WHAT THE TASK ASKS: The answer must consist of every line from the data that holds "panel".

DATA LISTING:
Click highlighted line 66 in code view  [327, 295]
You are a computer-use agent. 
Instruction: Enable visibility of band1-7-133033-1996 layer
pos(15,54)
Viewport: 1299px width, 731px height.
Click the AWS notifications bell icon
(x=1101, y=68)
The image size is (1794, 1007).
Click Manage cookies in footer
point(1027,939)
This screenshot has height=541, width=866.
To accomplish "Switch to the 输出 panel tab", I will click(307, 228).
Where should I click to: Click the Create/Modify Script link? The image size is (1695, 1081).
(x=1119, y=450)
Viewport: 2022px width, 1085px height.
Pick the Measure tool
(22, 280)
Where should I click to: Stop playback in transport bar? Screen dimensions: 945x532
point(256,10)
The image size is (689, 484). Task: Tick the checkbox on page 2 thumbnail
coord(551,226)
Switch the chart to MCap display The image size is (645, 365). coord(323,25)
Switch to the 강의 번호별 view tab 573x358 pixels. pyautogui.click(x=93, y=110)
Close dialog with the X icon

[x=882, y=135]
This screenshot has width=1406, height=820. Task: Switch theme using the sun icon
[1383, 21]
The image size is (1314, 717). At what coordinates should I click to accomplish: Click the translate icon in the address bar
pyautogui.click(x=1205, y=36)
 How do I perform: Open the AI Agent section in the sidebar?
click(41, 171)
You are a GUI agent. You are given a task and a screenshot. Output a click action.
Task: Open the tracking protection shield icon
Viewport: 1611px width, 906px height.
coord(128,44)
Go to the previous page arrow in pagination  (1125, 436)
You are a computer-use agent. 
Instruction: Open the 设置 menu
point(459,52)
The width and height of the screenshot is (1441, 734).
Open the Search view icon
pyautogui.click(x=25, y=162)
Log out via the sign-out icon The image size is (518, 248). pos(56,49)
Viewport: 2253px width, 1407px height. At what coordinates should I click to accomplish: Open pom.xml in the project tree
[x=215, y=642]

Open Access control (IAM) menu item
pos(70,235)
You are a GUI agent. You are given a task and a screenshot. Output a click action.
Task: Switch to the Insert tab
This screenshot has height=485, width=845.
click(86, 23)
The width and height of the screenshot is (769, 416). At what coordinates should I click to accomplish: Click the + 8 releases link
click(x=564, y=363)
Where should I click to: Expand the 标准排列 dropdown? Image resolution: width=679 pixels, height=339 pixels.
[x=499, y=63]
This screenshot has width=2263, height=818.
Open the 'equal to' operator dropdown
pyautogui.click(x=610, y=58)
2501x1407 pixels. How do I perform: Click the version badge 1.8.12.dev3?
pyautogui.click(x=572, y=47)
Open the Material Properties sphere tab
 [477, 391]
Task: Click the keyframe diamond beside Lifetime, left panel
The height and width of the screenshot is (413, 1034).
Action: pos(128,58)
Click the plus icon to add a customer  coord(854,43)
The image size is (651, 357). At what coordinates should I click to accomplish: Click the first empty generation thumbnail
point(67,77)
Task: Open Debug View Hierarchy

THE COMPLETED TASK:
To accomplish "Switch to the 输出 panel tab", I will click(307, 228).
Task: Click the keyframe diamond beside Lifetime, left panel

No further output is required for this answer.